The weather is changing, the leaves are green, and the public pools of every city are filling to capacity, meaning it’s officially our favorite time of year: beach read season.
Beach reads may have had a somewhat unserious reputation in the past, but this is 2023; a book can be thoughtful and complex without sacrificing fun, and really, if there’s any better summer pastime than whiling away the hours with a good book, I’ve yet to find it. (My only exception? Books that are explicitly about murder and/or crime. I read those in winter, as needed.) Below, find a list of the books we’re most excited to throw into our tote bags and read somewhere warm this summer.
Saving Time: Discovering a Life Beyond the Clock by Jenny Odell (March 7)
This one isn’t the easiest read (plan to read it before your nap in the sun, not after), but it picks up the thread of Odell’s previous book, How to Do Nothing, and encourages the reader to experience time in ways that exist outside of a capitalism-enforced attention economy. What could be a better summertime message?
Paris: The Memoir by Paris Hilton (March 14)
You know you want to read it, so why not grab a pink-jacketed copy and toss it in your beach bag? There’s plenty of celebrity fluff in this long-awaited memoir from consummate socialite Hilton, but there’s also a surprising amount of heart.
Romantic Comedy by Curtis Sittenfeld (April 4)
Nobody does a beach-read romp like Sittenfeld, and Romantic Comedy is another in her string of must-reads. In it, comedy writer Sally Milz vows to swear off love and focus on her craft at the SNL-type late-night sketch show where she works…that is, until she meets pop star Noah Brewster when he signs on to host, and she starts to wonder if he could be her partner in more than sketch writing.
Oh My Mother!: A Memoir in Nine Adventures by Connie Wang (May 9)
The stories that journalist and essayist Connie Wang weaves about her mother, Qing Li, are extremely funny (picture the two of them on edibles in Amsterdam and losing it at a Magic Mike strip show), but they’re also full of love and empathy, making them the perfect thing to gift your mom (or get for yourself) this summer.
Quietly Hostile: Essays by Samantha Irby (May 16)
Warning: Do not read these essays, or anything else by Samantha Irby, in public if you’re not willing to freak people out with uncontrollable laughter. Quietly Hostile is as funny as fans of Irby’s work would expect, diving into the experiences of stressing at red-carpet premieres and trying to train a “deranged” pandemic dog with equal aplomb.
Social Engagement by Avery Carpenter Forrey (May 23)

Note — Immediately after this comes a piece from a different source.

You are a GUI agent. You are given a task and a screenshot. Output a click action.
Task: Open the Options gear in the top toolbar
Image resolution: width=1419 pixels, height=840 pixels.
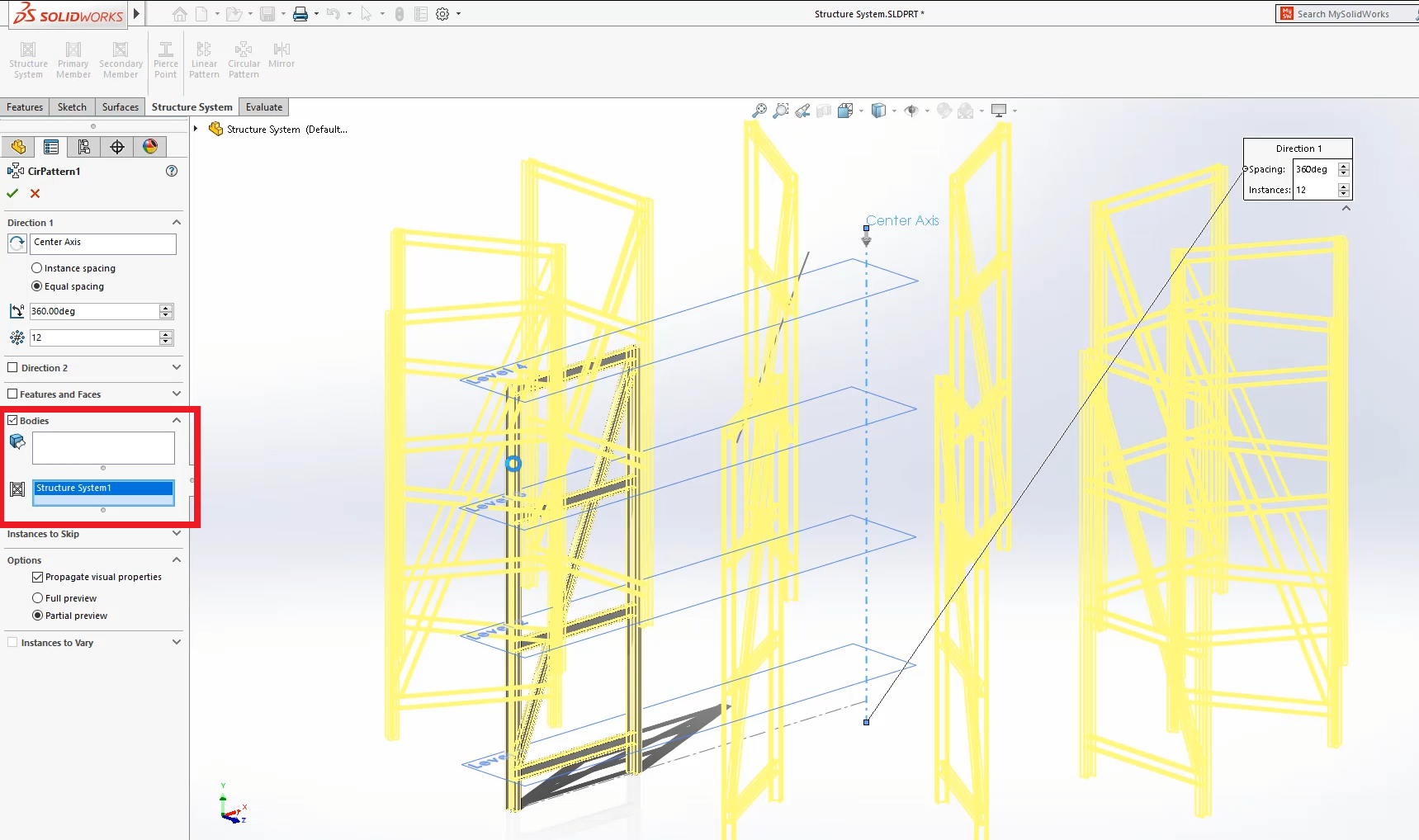(442, 14)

Millennial wedding culture gets a much-needed skewering in this alternately light and biting novel, following a young woman as she sorts through the wreckage of her brand-new marriage and reckons with a secret that has the potential to upend her Upper East Side-dwelling best friend and roommate Virginia’s swanky life.
Bad Summer People by Emma Rosenblum (May 23)
Emma Rosenblum’s Bad Summer People is set on New York’s Upper East Side and Fire Island—and very much filled with the milieu you’d expect: dads who speak in financial terms even when they’re discussing their wives’ performance on the slopes of Aspen, moms whose ability to express genuine emotion is limited by how much time has passed since they last had their Botox touchup. It’s a novel of family and romantic foibles, with a murder mystery thrown in to boot—juicy in more ways than one.
Lucky Girl by Irene Muchemi-Ndiritu (May 25)
New York City in the 1990s is the setting for this carefully woven and compelling story about Soila, a young Kenyan woman who leaves her life in Nairobi behind for college, finds romance with an artist her mother wouldn’t like, and discovers that belonging—as well as love, identity, and the meaning of a life lived well—is more complicated when your life is split between two continents.
Banyan Moon by Thao Thai (June 13)
This book might be a little heavy for a poolside page-through, depending on your feelings about complex intergenerational family dynamics, but it’s well worth reading nonetheless. In it, protagonist Ann Tran goes home to see her mother Huơng after the loss of her beloved grandmother Minh, and finds that dealing with the property Minh has left them—the Banyan House—is more challenging than either could have imagined.
Congratulations, the Best is Over! by R. Eric Thomas (August 8)
The bestselling author of Here for It is back with another laugh-out-loud funny and compulsively readable collection of essays about going home again—in his case, to his long-avoided hometown of Baltimore—and trying to build a so-called “normal” life after inhabiting the strange state of Internet virality.